The world doesn’t revolve around what films premiere on any given day. There are directors whose output should be watched on a rotating weekly basis: Kubrick, Lang, the Coen Brothers. Sure this is the week of The Hundred-Foot Journey and Into the Storm but it’s also a good week to catch up on a classic like Sullivan’s Travels or Bonnie and Clyde.

Preston Sturges, the director of Sullivan’s Travels had a socialite mom who hung out with Isadora Duncan and he himself invented kiss-proof lipstick. The director of Into the Storm, Steven Quale apprenticed with James Cameron and was a second unit helmer on Titanic and Avatar. I can watch Sullivan’s Travels endlessly. Into the Storm was good for one sit and one sit only.

You remember that comic takeoff of movies (Scanners in particular) where the commentators (John Candy and Joe Flaherty) talk about how “that character blowed up real good.” Well, in Into the Storm the tornadoes blow up real good. The rest of the movie unfurls with the attention to detail of a SyFy movie.

The Hundred-Foot Journey is a foodie film but it doesn’t serve the generous portions of preparation and plot that a film like Chef (still in theaters after four months) does. Hundred-Foot will appeal to the bon appétit set because of its concern with high-end restaurants and how they achieve their Michelin stars. After Chef I wanted to eat a grilled Cuban cheese and ham sandwich. I did because that’s easy to replicate. After The Hundred-Foot Journey I wanted to eat sea urchin. I can’t even find that shit at Central Market.

Which leads us to the film of the week, the film not to be missed, the film people will be talking about (if they see it). The film that you’re going to hate and that other people are going to love.
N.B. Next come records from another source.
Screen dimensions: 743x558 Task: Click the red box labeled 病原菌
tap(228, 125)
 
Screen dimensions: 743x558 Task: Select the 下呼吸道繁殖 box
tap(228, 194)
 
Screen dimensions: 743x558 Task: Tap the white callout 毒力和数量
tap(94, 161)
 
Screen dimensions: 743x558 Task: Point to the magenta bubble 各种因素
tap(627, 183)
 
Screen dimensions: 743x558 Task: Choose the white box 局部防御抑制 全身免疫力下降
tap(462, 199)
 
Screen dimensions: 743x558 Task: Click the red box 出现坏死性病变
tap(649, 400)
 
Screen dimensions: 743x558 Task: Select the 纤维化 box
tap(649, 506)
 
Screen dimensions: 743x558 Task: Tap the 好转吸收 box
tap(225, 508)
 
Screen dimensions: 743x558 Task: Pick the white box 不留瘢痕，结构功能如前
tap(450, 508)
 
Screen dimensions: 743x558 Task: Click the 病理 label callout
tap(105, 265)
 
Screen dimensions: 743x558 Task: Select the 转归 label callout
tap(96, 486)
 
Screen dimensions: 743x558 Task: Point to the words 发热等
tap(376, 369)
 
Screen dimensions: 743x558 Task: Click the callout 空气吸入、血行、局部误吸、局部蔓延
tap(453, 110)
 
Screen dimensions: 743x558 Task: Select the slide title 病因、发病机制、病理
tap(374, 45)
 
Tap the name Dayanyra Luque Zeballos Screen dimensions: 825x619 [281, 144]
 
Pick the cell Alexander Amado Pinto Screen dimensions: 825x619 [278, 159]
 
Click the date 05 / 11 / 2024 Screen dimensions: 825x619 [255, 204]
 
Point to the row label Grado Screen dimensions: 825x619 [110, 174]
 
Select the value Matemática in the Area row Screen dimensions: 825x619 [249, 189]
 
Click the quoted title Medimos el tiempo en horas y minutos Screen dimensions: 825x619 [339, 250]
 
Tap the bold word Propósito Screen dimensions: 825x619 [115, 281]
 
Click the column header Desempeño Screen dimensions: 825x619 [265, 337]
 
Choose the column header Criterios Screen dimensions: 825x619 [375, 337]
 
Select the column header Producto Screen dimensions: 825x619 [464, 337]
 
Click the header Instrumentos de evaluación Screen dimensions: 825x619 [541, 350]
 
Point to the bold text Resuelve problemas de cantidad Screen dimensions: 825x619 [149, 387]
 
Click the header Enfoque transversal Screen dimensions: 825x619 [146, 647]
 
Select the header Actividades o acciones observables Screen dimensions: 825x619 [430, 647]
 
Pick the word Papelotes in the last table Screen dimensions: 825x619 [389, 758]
Mood Indigo, released by Drafthouse Film and playing exclusively in the Houston area at the Alamo Drafthouse Vintage Park, may be one of the most surreal films ever made. Actually two films this year, Mood Indigo and Jodorowsky’s The Dance of Reality, are two of the purest examples of cinema surrealism since Buñuel and Dali silent-era collaborations and the 1932 Blood of the Poet by Jean Cocteau.

Mood Indigo merges the themes and atmosphere of director Michel Gondry’s most recent films. Which is to say that Mood Indigo fuses the stick-leg effects of his Tokyo! segment (Gondry was one of three helmers on that art film.) with the appreciation for jazz he kindled in Be Kind Rewind. It’s as if Gondry has left the memory of The Green Hornet (great use of 3D) and Eternal Sunshine of the Spotless Mind in the dust.

In Be Kind it was the music of Fats Waller that propelled the story, and in Mood Indigo the sounds of Duke Ellington match the aspirations and feeling of the characters. I honestly can’t talk too much about the actual storyline because I literally didn’t understand the film.

Gondry assembles a classy international cast that includes Romain Duris, Audrey Tautou, Omar Sy and Gad Elmaleh. Duris and Tautou are star-crossed lovers who float around in a floating flower car a good bit of the time. Sy and Elmaleh provide comic relief. Everybody involved seems to be having a really good time.